### PROBLEM
Transcribe the lines below verbatim, covering only the stretch from the line containing "This screenshot has width=984, height=405." through the line containing "period-label-steady-state-1: Steady state", both included.

MATERIAL FOR THIS EXERCISE section start

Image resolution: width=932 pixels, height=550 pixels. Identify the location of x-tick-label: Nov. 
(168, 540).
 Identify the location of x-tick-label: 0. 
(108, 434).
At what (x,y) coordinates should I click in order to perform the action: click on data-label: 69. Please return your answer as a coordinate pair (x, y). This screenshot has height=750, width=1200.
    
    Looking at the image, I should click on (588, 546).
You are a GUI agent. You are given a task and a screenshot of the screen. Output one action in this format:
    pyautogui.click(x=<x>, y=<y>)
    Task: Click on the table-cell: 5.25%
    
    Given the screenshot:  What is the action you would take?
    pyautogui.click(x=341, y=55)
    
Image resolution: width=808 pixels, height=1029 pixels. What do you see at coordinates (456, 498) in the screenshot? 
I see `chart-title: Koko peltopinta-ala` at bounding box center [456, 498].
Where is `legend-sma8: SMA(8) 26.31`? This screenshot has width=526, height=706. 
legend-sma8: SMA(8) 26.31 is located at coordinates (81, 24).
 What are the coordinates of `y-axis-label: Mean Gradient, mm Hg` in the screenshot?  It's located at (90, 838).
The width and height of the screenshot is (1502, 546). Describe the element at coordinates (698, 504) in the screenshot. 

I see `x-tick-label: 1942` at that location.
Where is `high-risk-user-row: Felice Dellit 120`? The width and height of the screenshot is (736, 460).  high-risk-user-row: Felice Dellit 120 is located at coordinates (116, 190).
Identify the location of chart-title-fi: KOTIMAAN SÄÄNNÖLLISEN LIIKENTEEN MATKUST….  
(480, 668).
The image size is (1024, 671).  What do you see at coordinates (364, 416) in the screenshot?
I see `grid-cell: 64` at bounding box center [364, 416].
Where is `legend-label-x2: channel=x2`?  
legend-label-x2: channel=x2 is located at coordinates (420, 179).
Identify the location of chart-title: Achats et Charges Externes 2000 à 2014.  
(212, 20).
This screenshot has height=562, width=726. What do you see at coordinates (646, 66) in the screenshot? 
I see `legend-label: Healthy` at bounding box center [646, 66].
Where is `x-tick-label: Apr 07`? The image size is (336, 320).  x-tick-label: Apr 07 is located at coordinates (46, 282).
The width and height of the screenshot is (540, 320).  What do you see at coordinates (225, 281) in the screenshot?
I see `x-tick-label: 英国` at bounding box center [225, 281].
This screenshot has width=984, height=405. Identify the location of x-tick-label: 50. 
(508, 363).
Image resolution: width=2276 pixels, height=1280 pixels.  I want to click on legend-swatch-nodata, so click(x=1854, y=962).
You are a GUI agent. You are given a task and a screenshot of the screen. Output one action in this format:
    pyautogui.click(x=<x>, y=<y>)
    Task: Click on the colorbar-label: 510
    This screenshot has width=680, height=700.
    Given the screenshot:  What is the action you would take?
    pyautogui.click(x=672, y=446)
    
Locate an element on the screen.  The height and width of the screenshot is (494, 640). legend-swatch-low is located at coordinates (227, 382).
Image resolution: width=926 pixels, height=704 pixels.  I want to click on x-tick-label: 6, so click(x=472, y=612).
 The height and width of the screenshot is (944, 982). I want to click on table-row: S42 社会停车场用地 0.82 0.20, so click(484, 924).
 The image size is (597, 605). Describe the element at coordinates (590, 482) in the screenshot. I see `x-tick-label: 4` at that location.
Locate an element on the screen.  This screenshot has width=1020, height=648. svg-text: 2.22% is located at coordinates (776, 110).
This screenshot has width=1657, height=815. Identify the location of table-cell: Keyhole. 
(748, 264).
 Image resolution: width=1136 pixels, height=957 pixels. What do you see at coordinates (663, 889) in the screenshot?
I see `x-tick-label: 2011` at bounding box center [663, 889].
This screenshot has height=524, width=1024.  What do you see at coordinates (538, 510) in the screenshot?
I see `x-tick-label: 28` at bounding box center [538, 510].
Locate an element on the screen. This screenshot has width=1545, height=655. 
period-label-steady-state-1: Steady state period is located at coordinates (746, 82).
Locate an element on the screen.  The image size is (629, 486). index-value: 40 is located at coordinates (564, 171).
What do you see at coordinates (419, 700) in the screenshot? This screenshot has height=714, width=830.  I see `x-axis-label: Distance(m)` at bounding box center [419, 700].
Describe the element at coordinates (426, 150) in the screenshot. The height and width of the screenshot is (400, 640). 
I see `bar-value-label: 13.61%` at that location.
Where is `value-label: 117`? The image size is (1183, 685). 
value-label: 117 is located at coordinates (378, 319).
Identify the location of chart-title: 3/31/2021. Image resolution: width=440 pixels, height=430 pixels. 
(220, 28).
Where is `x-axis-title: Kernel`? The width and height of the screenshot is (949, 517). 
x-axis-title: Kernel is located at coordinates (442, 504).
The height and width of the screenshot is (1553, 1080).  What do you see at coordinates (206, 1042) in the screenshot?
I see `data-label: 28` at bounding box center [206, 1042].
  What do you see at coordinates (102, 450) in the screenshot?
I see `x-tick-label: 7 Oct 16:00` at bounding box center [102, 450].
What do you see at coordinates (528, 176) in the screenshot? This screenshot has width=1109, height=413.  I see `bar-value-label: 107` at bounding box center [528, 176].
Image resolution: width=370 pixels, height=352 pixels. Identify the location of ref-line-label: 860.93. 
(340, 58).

MATERIAL FOR THIS EXERCISE section end

### EXERCISE ANSWER
This screenshot has width=984, height=405. Identify the location of x-tick-label: 50. 
(508, 363).
Image resolution: width=2276 pixels, height=1280 pixels.  I want to click on legend-swatch-nodata, so click(x=1854, y=962).
You are a GUI agent. You are given a task and a screenshot of the screen. Output one action in this format:
    pyautogui.click(x=<x>, y=<y>)
    Task: Click on the colorbar-label: 510
    This screenshot has width=680, height=700.
    Given the screenshot:  What is the action you would take?
    pyautogui.click(x=672, y=446)
    
Locate an element on the screen.  The height and width of the screenshot is (494, 640). legend-swatch-low is located at coordinates (227, 382).
Image resolution: width=926 pixels, height=704 pixels.  I want to click on x-tick-label: 6, so click(x=472, y=612).
 The height and width of the screenshot is (944, 982). I want to click on table-row: S42 社会停车场用地 0.82 0.20, so click(484, 924).
 The image size is (597, 605). Describe the element at coordinates (590, 482) in the screenshot. I see `x-tick-label: 4` at that location.
Locate an element on the screen.  This screenshot has width=1020, height=648. svg-text: 2.22% is located at coordinates (776, 110).
This screenshot has width=1657, height=815. Identify the location of table-cell: Keyhole. 
(748, 264).
 Image resolution: width=1136 pixels, height=957 pixels. What do you see at coordinates (663, 889) in the screenshot?
I see `x-tick-label: 2011` at bounding box center [663, 889].
This screenshot has height=524, width=1024.  What do you see at coordinates (538, 510) in the screenshot?
I see `x-tick-label: 28` at bounding box center [538, 510].
Locate an element on the screen. This screenshot has width=1545, height=655. 
period-label-steady-state-1: Steady state period is located at coordinates (746, 82).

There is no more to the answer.